Posted on: July 17, 2023

Joint Training Exercise Held at Amanda Arnold Elementary

News Release

July 10-12, we held our annual active violence training exercise over the course of three days at Amanda Arnold Elementary School in Manhattan.

Since 2016, this training has been bringing emergency response agencies together to prepare for active violence situations.

"There is an unfortunate new norm that has made our collective way of life unrecognizable from years past," RCPD Director Brian Peete said. "As threats arise, the Riley County Police Department and our allies will evolve and remain at the forefront of meeting and overcoming them. We are committed to ensuring the safety and well-being of our community, especially our children. As you watch the video of the training, you may have conflicting emotions. The first may be concern and uncertainty because of that new norm I spoke of - that we are to the point that this training is necessary. But I hope the second emotion is faith and assurance that your police department and local first responders will be proactive in both stopping incidents before they may happen, and that we will quickly and competently respond to any incidents that may occur. Active violence training standards are a pillar in our efforts to reinforce preparedness and swift action. By equipping our officers with the necessary skills and knowledge, we will continue to strive for a secure environment in our schools where our children can flourish without fear. Our dedication to keeping our kids safe will always remain a top priority, as they are the heart and soul of what drives us all."

RCPD’s first objective will always be to neutralize the threat. Once the threat is neutralized, our officers’ focus moves to escort Manhattan Fire Department (MFD) personnel into the incident to provide point-of-injury/stabilization care. The injured are then transferred to Riley County EMS (RCEMS) personnel for more advanced treatment and transport to hospitals.

"Volunteer role players are essential to this training," RCPD Lieutenant/Training Instructor Tim Schuck said. "Their dedication to the role causes a lot of emotion from responders and observers. It's important to make the scenarios as realistic as possible so we can train effectively."

Volunteers act as “victims” during the exercise - wearing make-up and moulage to represent injuries and expressing distress to simulate the chaos of an active scene.

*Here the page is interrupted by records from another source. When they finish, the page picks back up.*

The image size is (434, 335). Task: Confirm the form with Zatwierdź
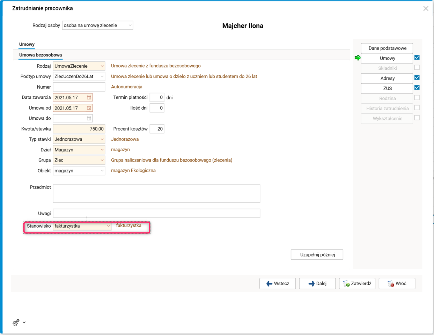357,283
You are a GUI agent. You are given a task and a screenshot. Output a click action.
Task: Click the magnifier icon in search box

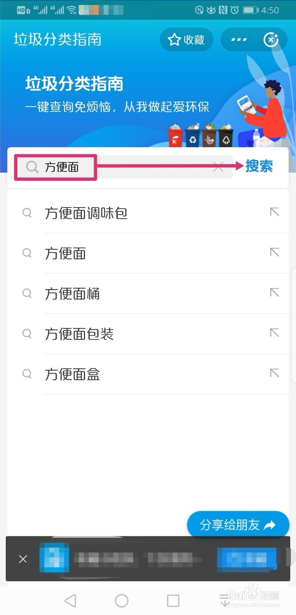[x=32, y=167]
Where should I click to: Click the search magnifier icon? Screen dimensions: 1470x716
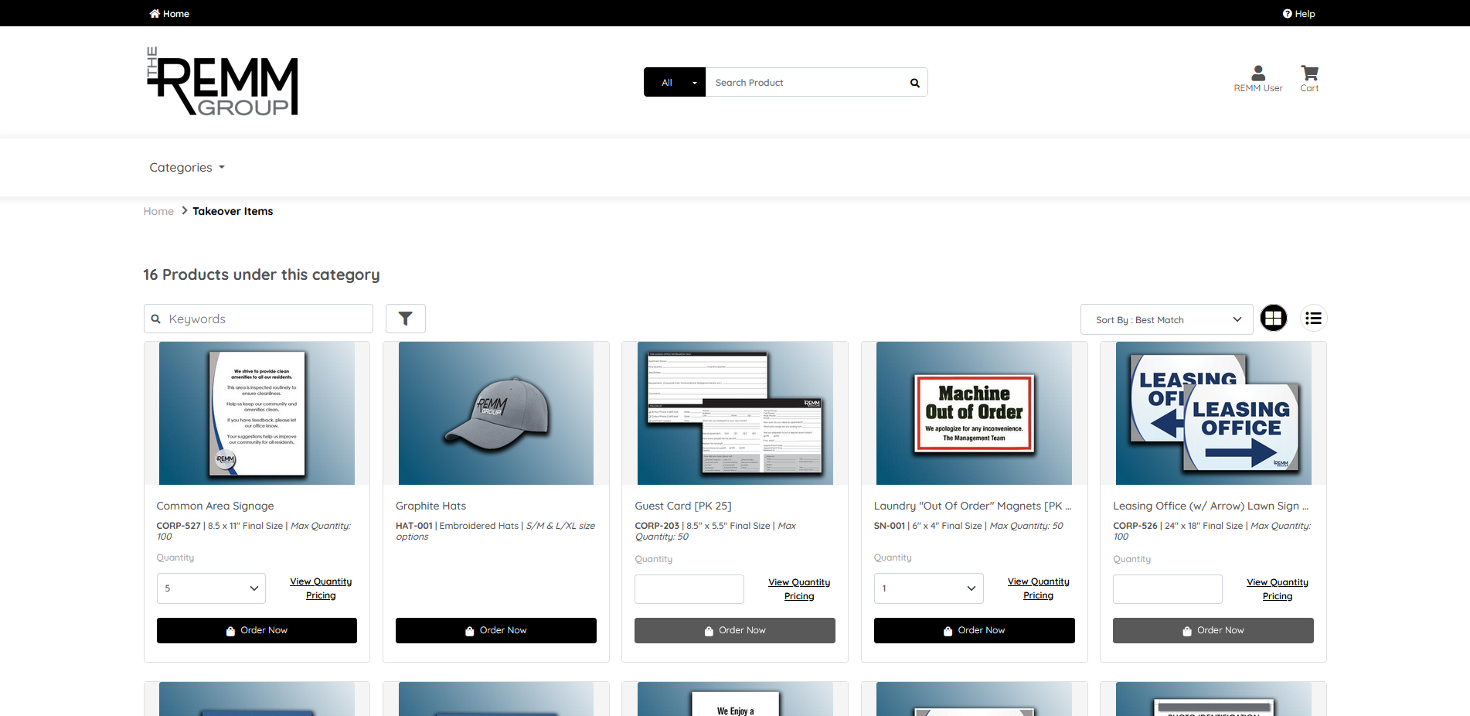click(914, 83)
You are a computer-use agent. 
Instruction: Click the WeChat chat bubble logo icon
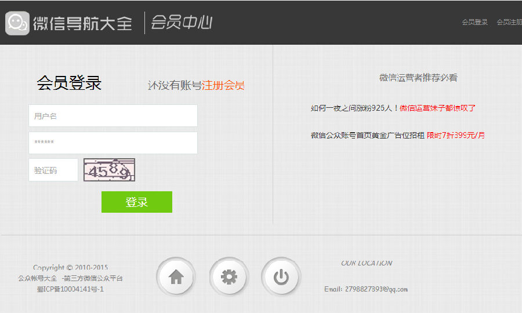[x=17, y=23]
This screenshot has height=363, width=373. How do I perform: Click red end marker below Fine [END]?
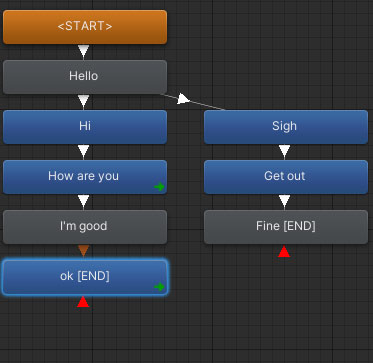click(284, 252)
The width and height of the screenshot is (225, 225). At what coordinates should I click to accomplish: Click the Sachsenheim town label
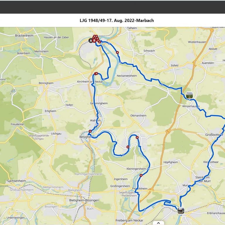coord(16,181)

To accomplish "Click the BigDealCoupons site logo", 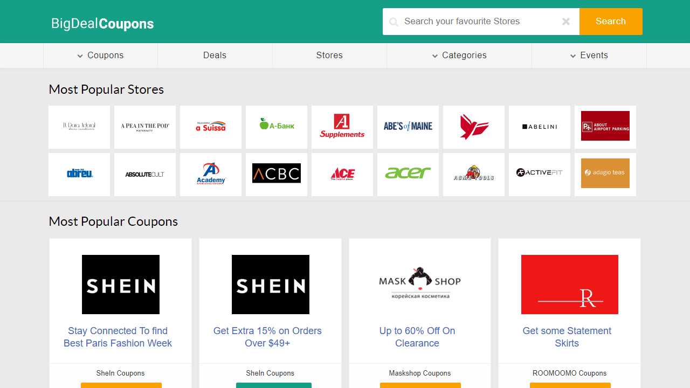I will (102, 24).
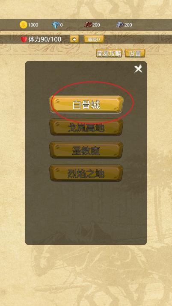The width and height of the screenshot is (172, 306).
Task: Close the stage selection dialog
Action: (x=138, y=69)
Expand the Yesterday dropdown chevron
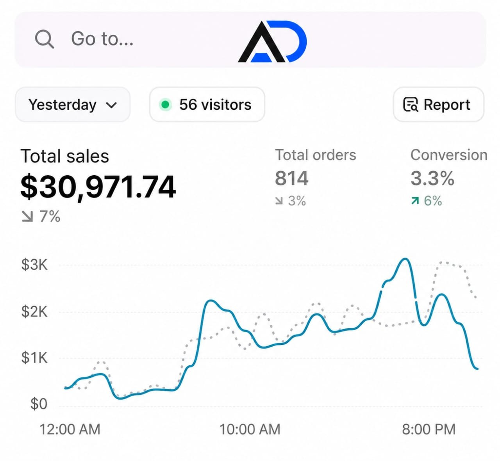 pyautogui.click(x=111, y=105)
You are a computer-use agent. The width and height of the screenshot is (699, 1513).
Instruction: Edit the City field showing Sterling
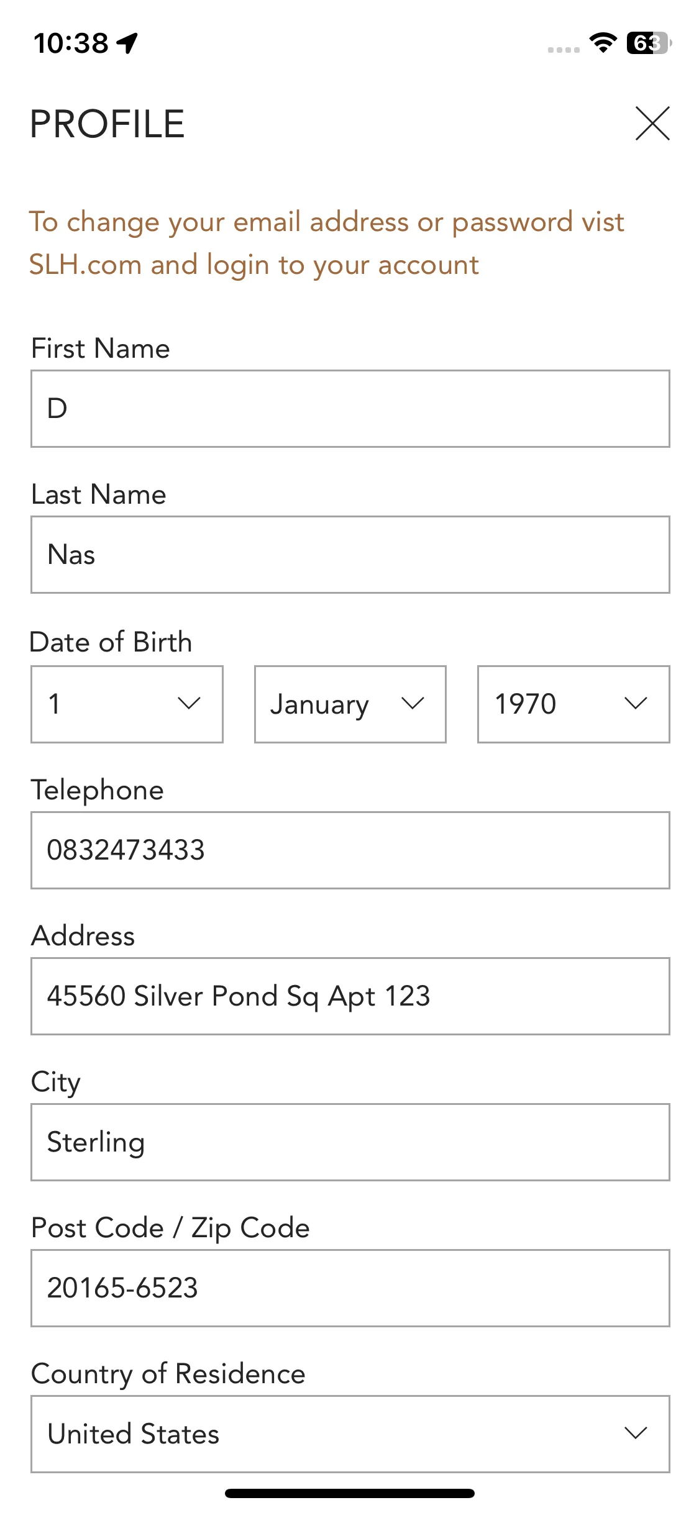(x=350, y=1142)
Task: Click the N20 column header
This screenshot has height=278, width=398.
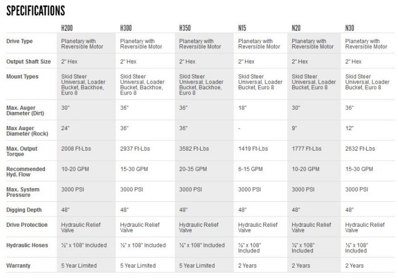Action: [296, 28]
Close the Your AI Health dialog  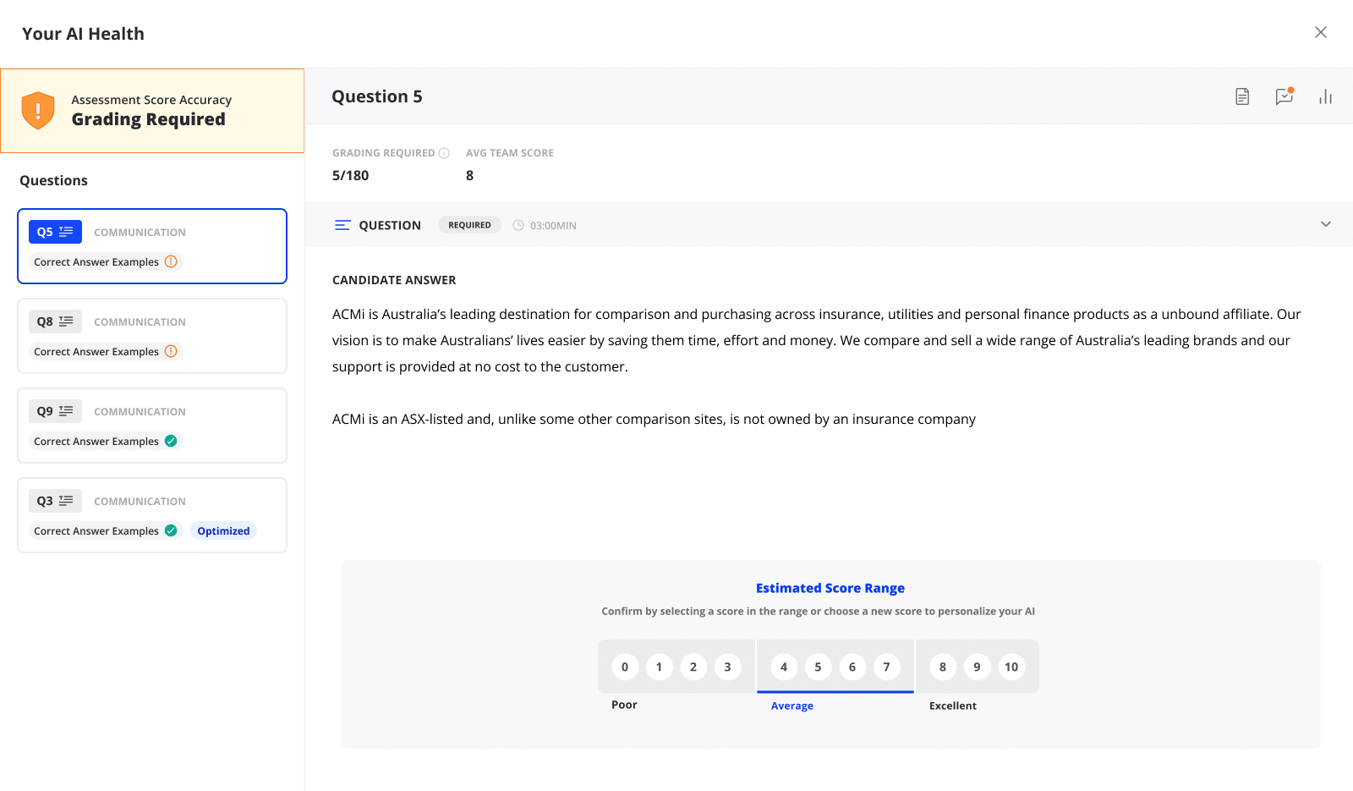[1321, 32]
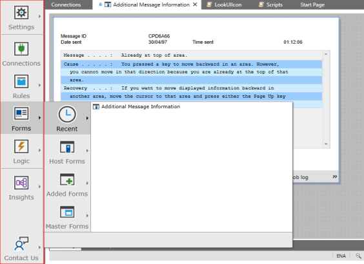Click the Recent clock icon
This screenshot has width=364, height=264.
click(67, 114)
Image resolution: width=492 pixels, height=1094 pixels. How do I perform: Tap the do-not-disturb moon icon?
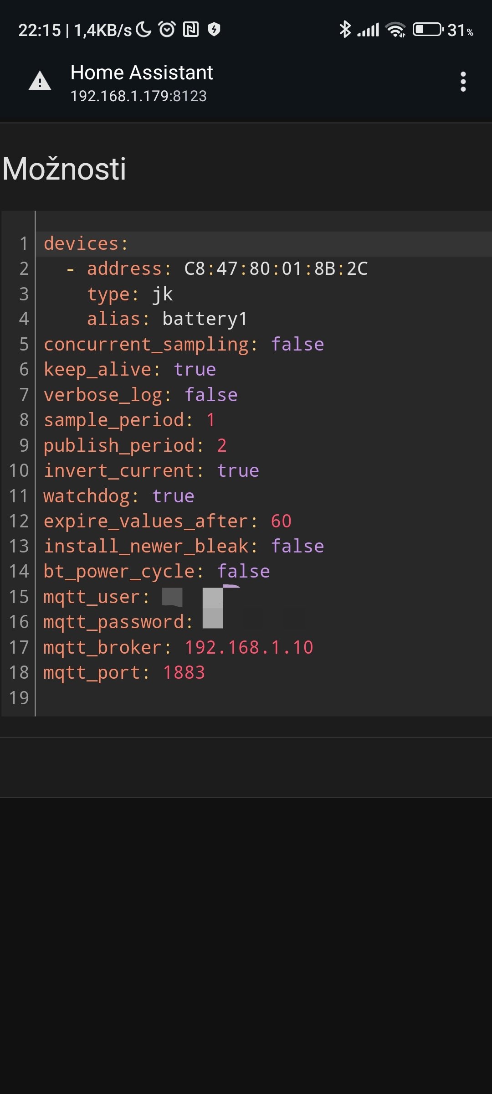coord(144,30)
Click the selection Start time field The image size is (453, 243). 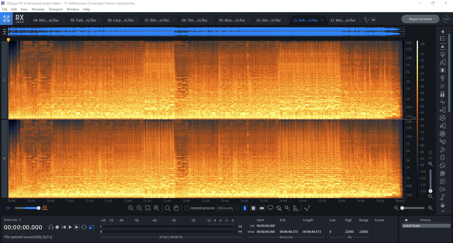tap(266, 226)
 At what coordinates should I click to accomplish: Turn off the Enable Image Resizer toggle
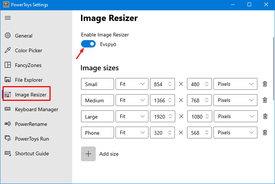[88, 44]
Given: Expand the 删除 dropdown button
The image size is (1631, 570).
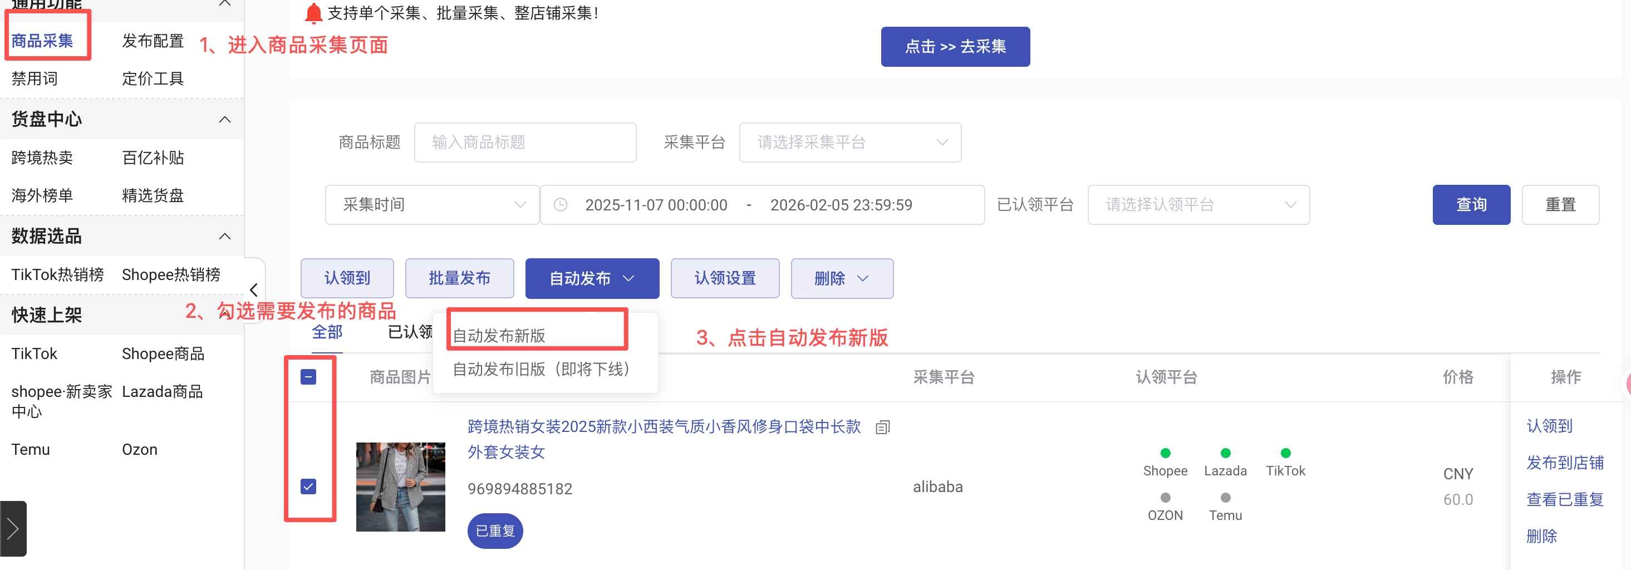Looking at the screenshot, I should pos(841,278).
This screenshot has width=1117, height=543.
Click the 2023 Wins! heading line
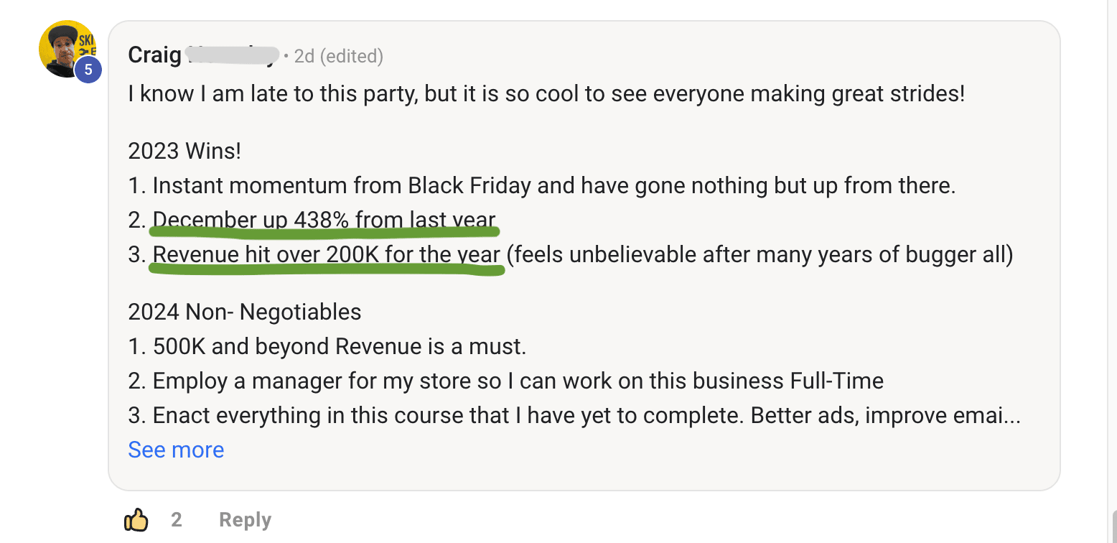coord(184,151)
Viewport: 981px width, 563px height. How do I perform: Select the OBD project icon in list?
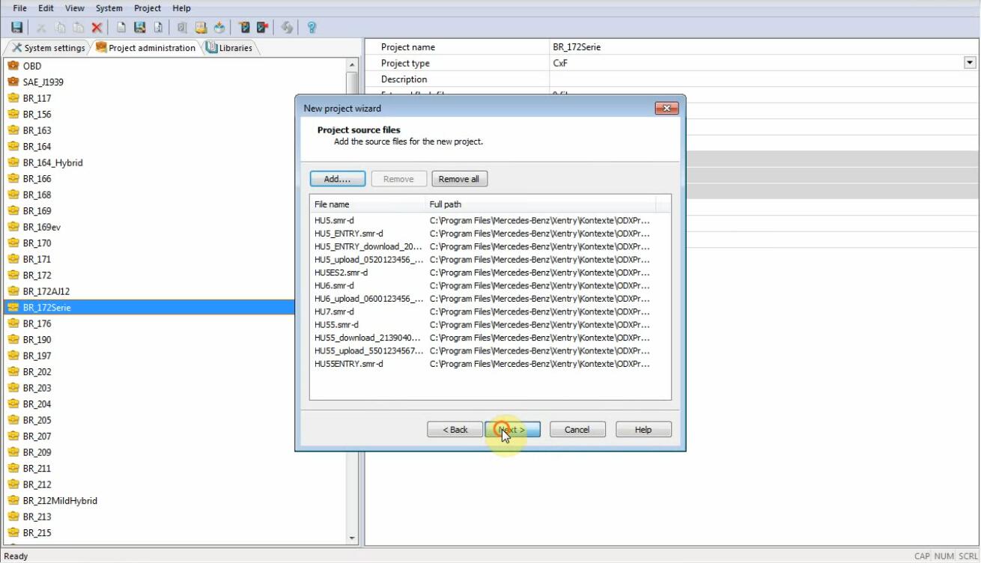coord(13,66)
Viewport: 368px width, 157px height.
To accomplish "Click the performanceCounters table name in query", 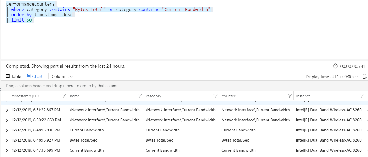I will click(30, 4).
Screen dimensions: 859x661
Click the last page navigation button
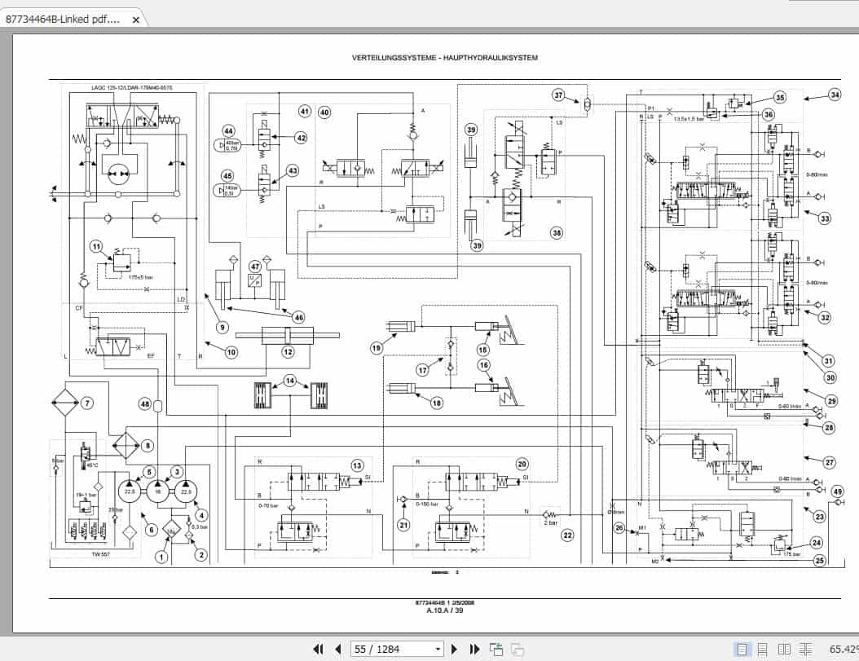click(475, 649)
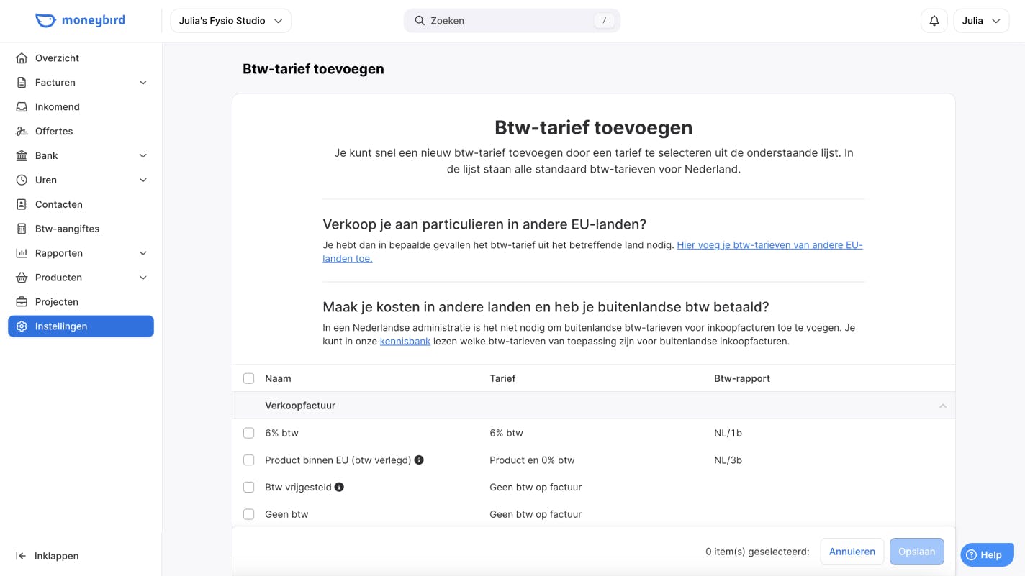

We use scenarios with realistic, intense, hands-on environments requiring responders to make real-time decisions.

"This training benefits the entire community," MFD Battalion Chief/Training Instructor Mark Whitehair said. "Exposing our crews to these stressors allows us to build trust and cohesiveness across the agencies. The interdepartmental training helps us identify the strengths of each agency and coordinate methods of joint response. Skills and experiences gained through simulated training provide us foresight on the process should an active violence situation that requires a multi-agency occur."

Instructors and facilitators are also on-site to observe and provide feedback, looking for ways to improve and work through the incident. Manhattan-Ogden USD 383 teachers, staff, and school board members are also invited to watch and discuss the response.

"Having first responders actively practice in our schools adds an invaluable layer of familiarity and collaboration between our education community and those who protect us," USD 383 Director of Communications and School Safety Michele Jones said. "By working hand in hand, we create a safer environment that builds confidence and reassurance in our students, staff, and parents alike."

Personnel from RCPD, MFD, RCEMS, USD 383, and Riley County Emergency Management (RCEM) also participated in a tabletop exercise all three days to discuss response and operations from a Unified Command standpoint. These tabletops were facilitated by RCEM and the Kansas Division of Emergency Management.

“The lessons we learn in this exercise can be applied to car wrecks, tornadoes, storms, or to any kind of event that involves all of us working well together," RCEMS Assistant Director Josh Gering said. "We get a tremendous amount of value being able to do this every year to reestablish relationships and re-familiarize ourselves with not only our own response plans but the response practices of our partners in the community." 

This yearly training is the culmination of meticulous planning by instructors, school staff, and first responder leaders. Thank you to the volunteers who spent 3 days working to make us better. You provide a powerful element of realism to this training.

We would also like to thank all the first responders and emergency organizations that participated, observed, or provided support.